Looking past the statistics
Zhibin Dai | Friday, September 16, 2011
As a recent graduate of the college of Arts & Letters, I am encouraged to see discussions about the challenges A & L majors face as they near graduation. However, I do take issue with some the statements in the “Don’t be Discouraged” letter (“Arts and Letters students: don’t be discouraged,” Sept. 15).
The primary issue is the use of employment statistics. While these statistics which claim that “97% of A & L majors are employed within a year” may be vaguely comforting, they may also be vaguely misleading. The statistics fail to elaborate on two key details. 1) How many students responded to the survey? 2) What types of jobs constitute “full-time” work? For example, the 97% employment rate is less rosy if the response rate is only 50%, and a number of those in “full-employment” were working in jobs that did not require a college degree.

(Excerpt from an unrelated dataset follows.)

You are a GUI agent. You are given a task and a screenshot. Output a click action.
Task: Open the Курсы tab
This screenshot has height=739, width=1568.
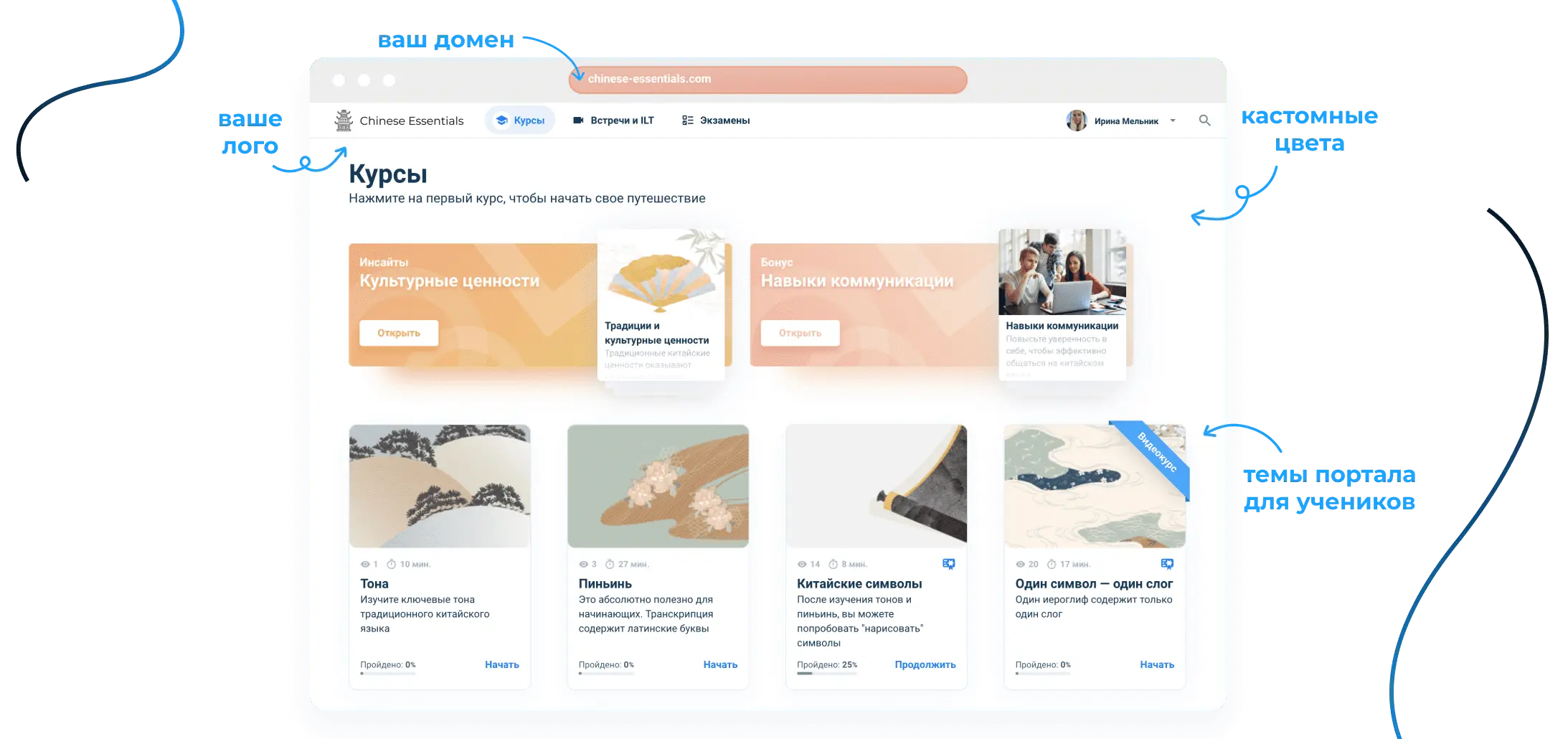[x=520, y=121]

The reality that A & L majors should acknowledge and accept is that, while it’s true that they possess strong “personal, analytic and communication skills,” so do students studying business, engineering, etc. But many of them have specific tangible trade skills in addition to strong intangible personal and intellectual abilities. The challenge for A & L majors is not simply to sell their abilities to employers, but to sell their abilities to employers relative to other job candidates who may possess a greater quantity of abilities.
Although this sounds bleak, all is not lost. My recommendations “in addition to seeking out the help of Career Services” are:
1) Be patient and persistent. The job market is tough, meaning that you will most likely face adversity. You will be discouraged from time to time. What is important is that you don’t give up.
2) Be flexible. Consider doing things you wouldn’t normally be willing to do, in employment contexts that are not ideal, i.e. working as an unpaid intern. Pricing your labor at zero is never ideal or encouraging, but companies often hire interns on full-time, so it may be a risk worth taking.
3) Get help from your parents. Networking isn’t simply about going out and meeting new people, it’s also about leveraging existing networks.